Conference Program

Return to main conference page

All Times ET

Friday, June 10
Practice and Applications
New Models, Methods, and Applications II
Fri, Jun 10, 9:00 AM - 10:30 AM
Cambria
 

Imperfect Imputation: Adjusting for the Error Incurred when We Impute (310127)

Presentation

Tanya P. Garcia, University of North Carolina at Chapel Hill 
*Kyle Frederic Grosser, University of North Carolina at Chapel Hill 
Sarah C. Lotspeich, University of North Carolina at Chapel Hill 

Keywords: Missing data, survival analysis, measurement error, semiparametric theory, Huntington's Disease

Modeling the progression of Huntington's Disease is difficult because no clinical data cover the full disease course. If we conduct a study to model disease progression given age at disease onset as a covariate, the study may end before all subjects experience onset.

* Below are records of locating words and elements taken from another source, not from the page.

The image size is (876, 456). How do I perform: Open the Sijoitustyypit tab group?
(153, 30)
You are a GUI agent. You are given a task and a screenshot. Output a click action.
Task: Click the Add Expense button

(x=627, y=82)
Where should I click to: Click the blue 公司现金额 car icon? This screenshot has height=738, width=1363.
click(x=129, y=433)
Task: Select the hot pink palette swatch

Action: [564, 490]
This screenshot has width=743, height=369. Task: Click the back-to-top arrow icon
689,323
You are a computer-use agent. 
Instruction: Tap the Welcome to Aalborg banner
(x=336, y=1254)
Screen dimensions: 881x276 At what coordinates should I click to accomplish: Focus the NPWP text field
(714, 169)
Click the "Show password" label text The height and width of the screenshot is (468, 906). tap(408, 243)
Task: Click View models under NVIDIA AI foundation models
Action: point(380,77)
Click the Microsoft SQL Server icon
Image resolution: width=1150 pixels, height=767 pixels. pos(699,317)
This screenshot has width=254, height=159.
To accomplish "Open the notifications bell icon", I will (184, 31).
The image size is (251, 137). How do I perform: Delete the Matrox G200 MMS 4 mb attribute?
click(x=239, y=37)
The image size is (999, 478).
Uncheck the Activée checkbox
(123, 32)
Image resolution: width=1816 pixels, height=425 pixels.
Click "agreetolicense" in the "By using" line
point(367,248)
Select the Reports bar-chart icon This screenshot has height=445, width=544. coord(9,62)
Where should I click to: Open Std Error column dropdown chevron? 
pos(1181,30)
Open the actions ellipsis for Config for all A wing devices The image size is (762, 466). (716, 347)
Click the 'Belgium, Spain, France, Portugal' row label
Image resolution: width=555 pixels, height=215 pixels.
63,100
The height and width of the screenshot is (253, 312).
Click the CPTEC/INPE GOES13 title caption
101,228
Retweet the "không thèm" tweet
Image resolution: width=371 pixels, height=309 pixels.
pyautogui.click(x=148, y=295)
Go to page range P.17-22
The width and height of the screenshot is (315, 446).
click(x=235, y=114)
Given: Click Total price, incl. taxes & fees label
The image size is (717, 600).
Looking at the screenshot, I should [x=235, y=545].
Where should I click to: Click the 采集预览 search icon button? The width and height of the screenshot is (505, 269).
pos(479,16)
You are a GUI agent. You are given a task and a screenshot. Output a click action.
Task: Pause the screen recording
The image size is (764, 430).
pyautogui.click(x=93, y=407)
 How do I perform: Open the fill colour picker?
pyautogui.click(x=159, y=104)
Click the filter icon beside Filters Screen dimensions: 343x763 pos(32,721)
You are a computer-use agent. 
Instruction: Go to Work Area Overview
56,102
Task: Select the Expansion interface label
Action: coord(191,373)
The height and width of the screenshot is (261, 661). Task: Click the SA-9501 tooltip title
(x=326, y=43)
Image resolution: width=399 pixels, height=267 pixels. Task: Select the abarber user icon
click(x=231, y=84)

In this case, we say that the covariate age at disease onset has been censored. Such “covariate censoring” presents a serious problem when our goal is to model the progression of Huntington’s Disease before and after onset. One contemporary solution to covariate censoring is conditional mean imputation, which is a simple way to impute unobserved disease onset times using all available data. However, there is no guarantee that an imputed disease onset time will reliably approximate the true onset time. As a result of this discrepancy, conditional mean imputation can yield biased estimates of disease progression. We actively adjust for this imputation error by directly modeling the error. Then, rather than assume a specific distributional form for this unobservable error, we incorporate it into our model by allowing this imputation error to follow any distribution. We achieve this flexibility by drawing from semiparametric theory. We illustrate this method’s effectiveness through simulations and an application to Huntington’s Disease.